**Task statement**
Set down, word for word, only the lines from the start of the records through the line bearing "Given: Click the Search Now button"; include no pictures.

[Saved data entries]

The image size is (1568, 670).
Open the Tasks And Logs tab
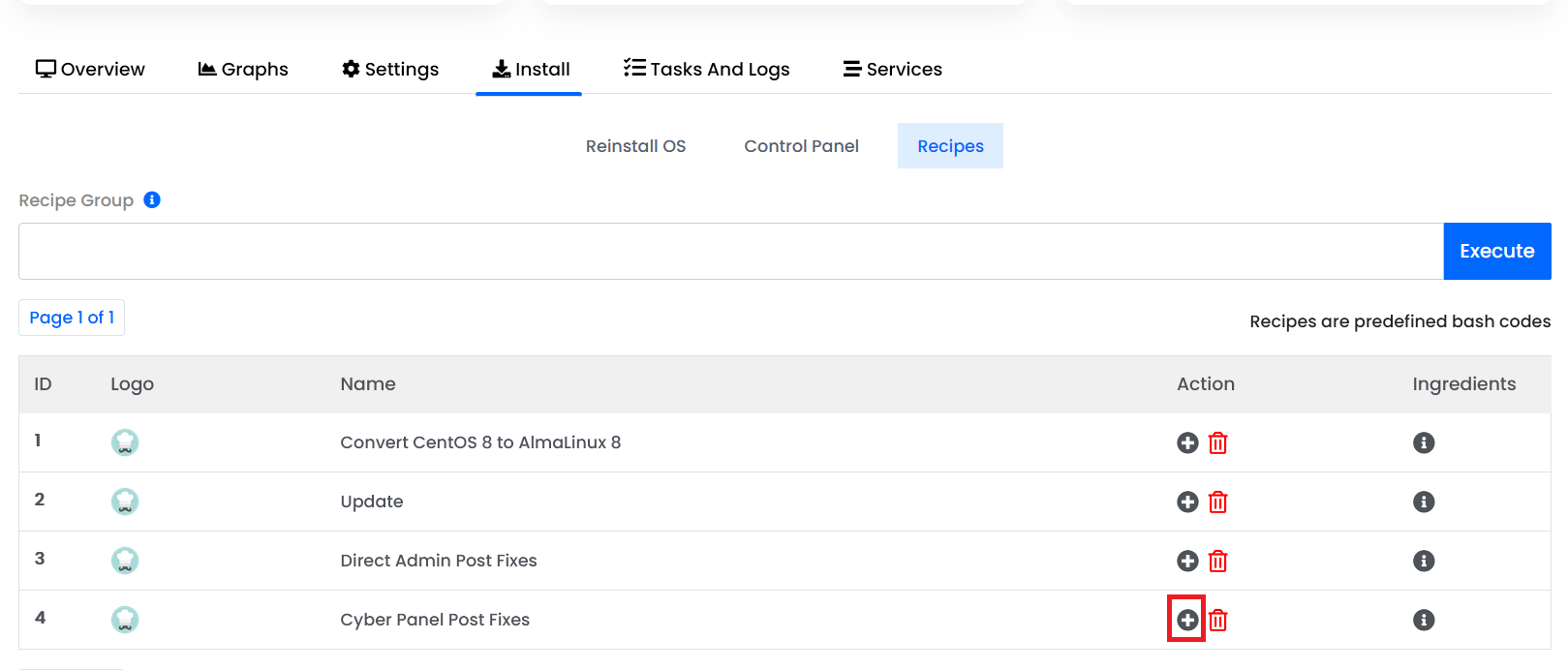pos(707,69)
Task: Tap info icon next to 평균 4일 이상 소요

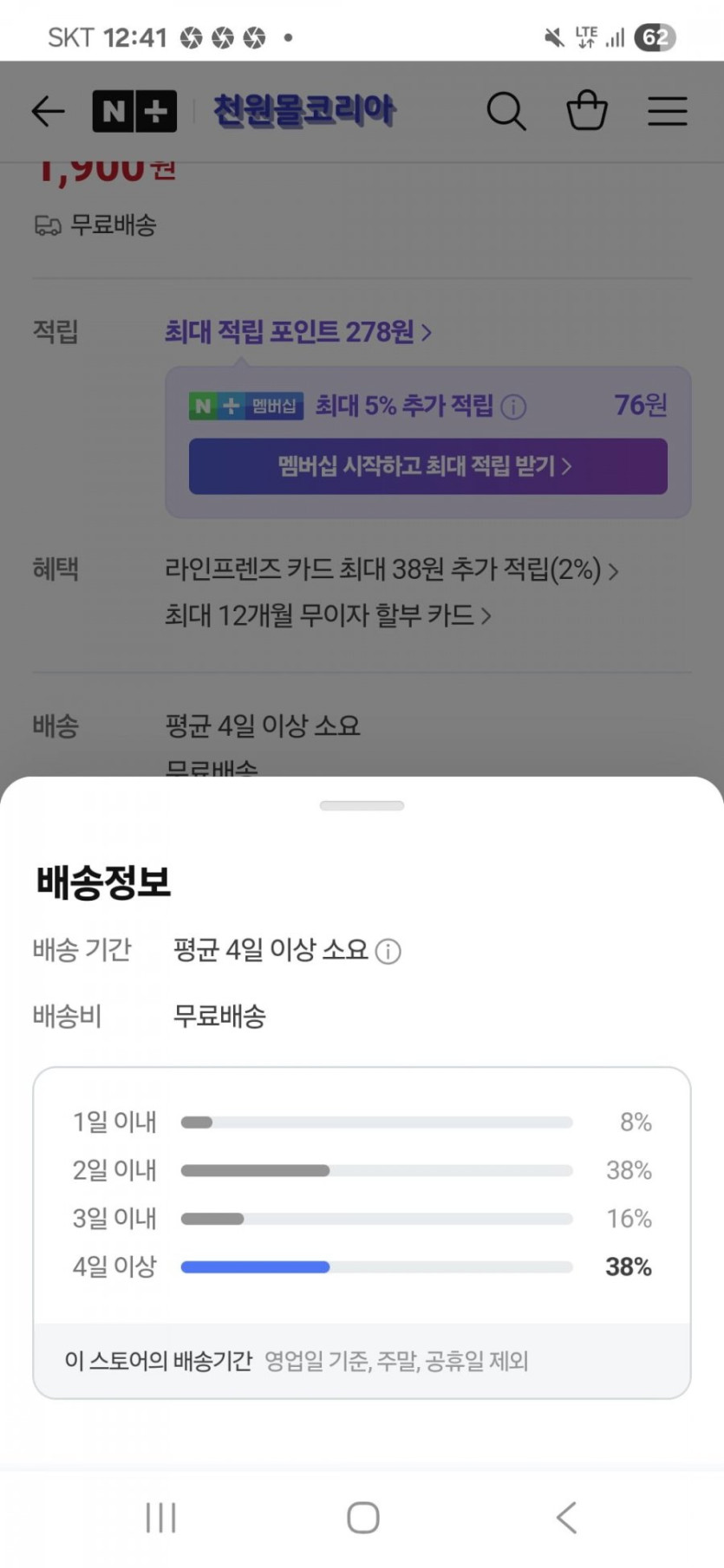Action: [x=388, y=952]
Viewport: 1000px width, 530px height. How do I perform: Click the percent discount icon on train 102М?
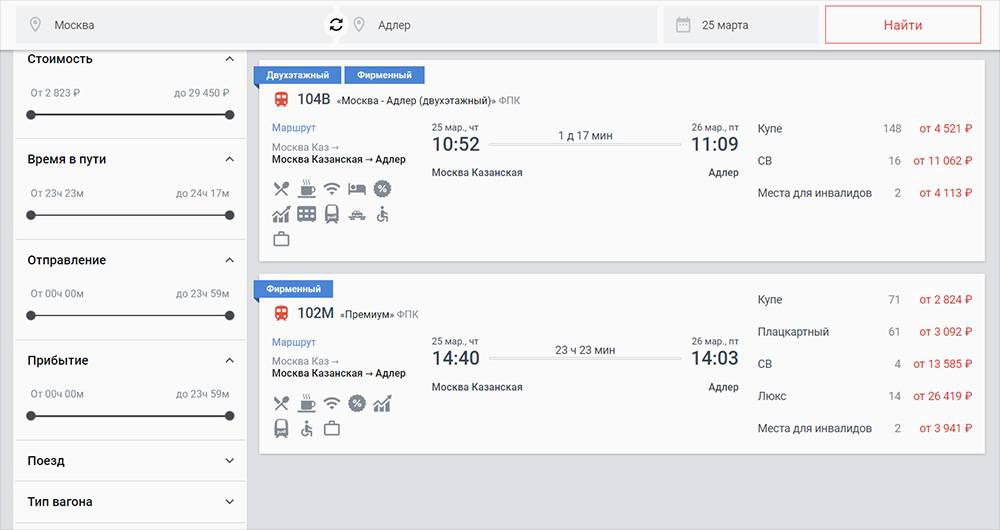[357, 403]
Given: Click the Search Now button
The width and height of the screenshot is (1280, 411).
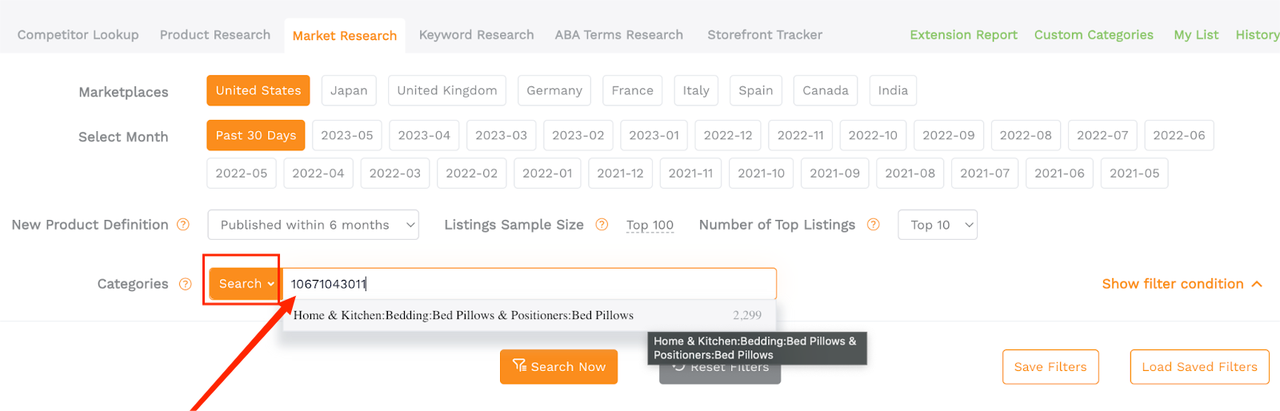Looking at the screenshot, I should 559,366.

**Exercise output**
The image size is (1568, 670).
Open the Tasks And Logs tab
pos(707,69)
Task: Tap info icon next to 평균 4일 이상 소요

Action: [x=388, y=952]
Viewport: 1000px width, 530px height. How do I perform: Click the percent discount icon on train 102М?
[357, 403]
Given: Click the Search Now button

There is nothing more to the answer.